*** Data extract Section Begins ***
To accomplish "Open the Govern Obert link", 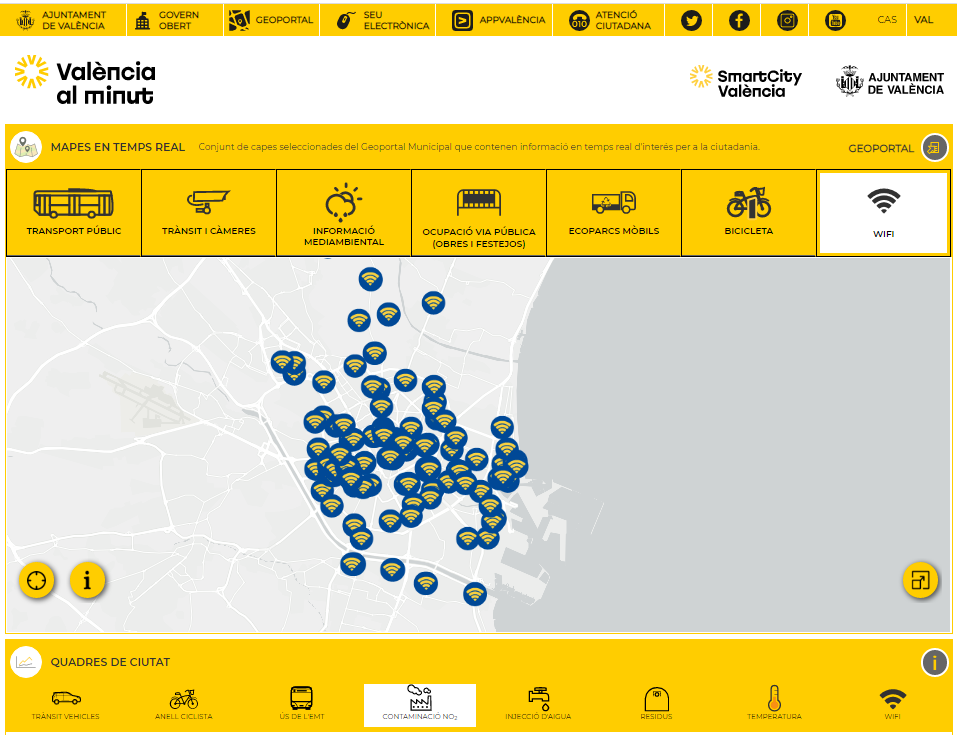I will tap(166, 20).
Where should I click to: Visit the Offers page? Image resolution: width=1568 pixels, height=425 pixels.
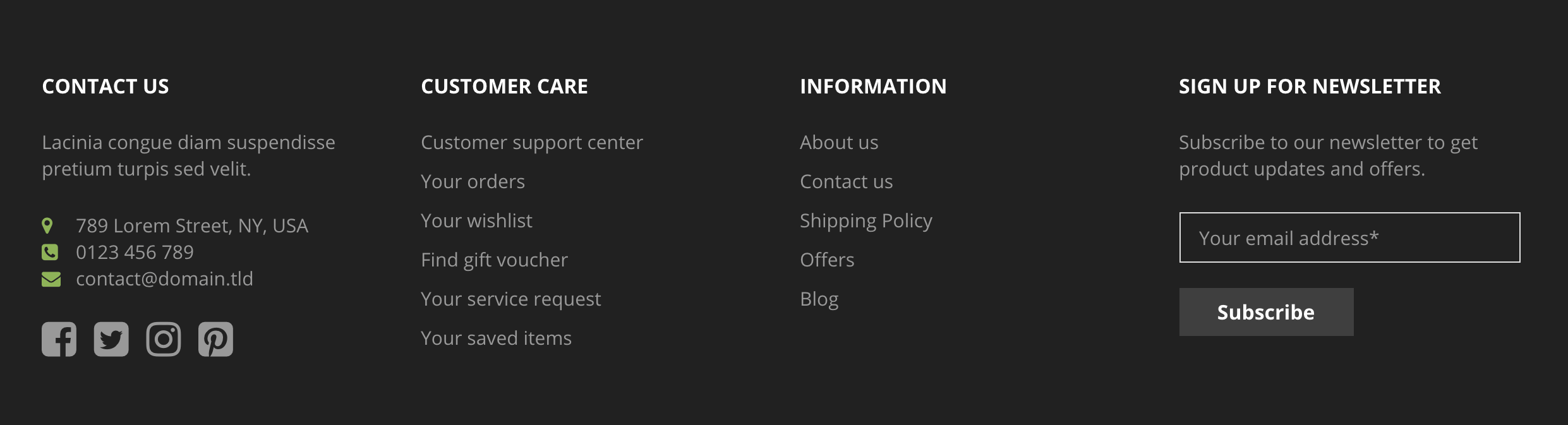coord(826,260)

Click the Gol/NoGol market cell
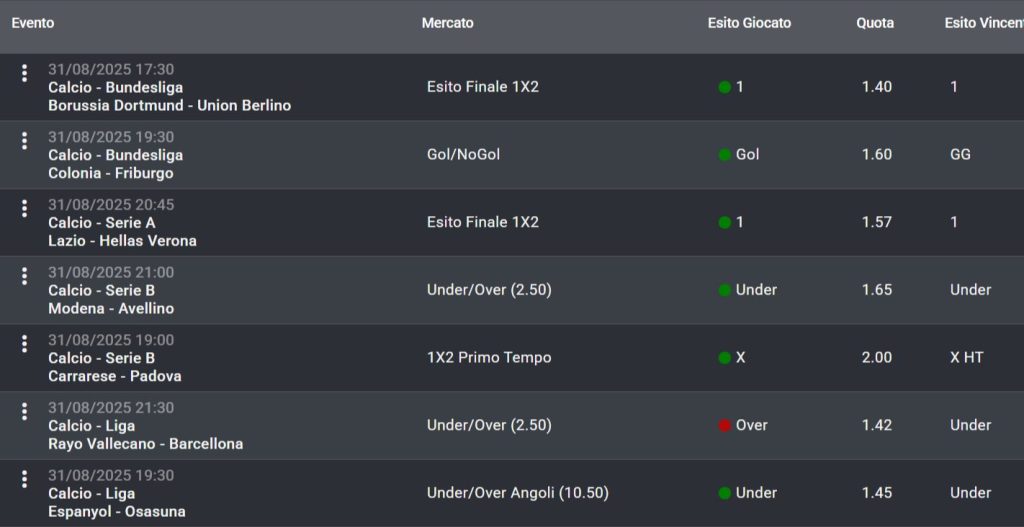pyautogui.click(x=463, y=154)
*** Data extract Section Ends ***
*Exercise brief*
Word for word, restate the lines from the line with "Where should I" through the last line of the entries, and nothing beyond them. Omit pictures.

*Finished exercise*
Where should I click to: Visit the Offers page? Image resolution: width=1568 pixels, height=425 pixels.
coord(826,260)

Click the Gol/NoGol market cell
pyautogui.click(x=463, y=154)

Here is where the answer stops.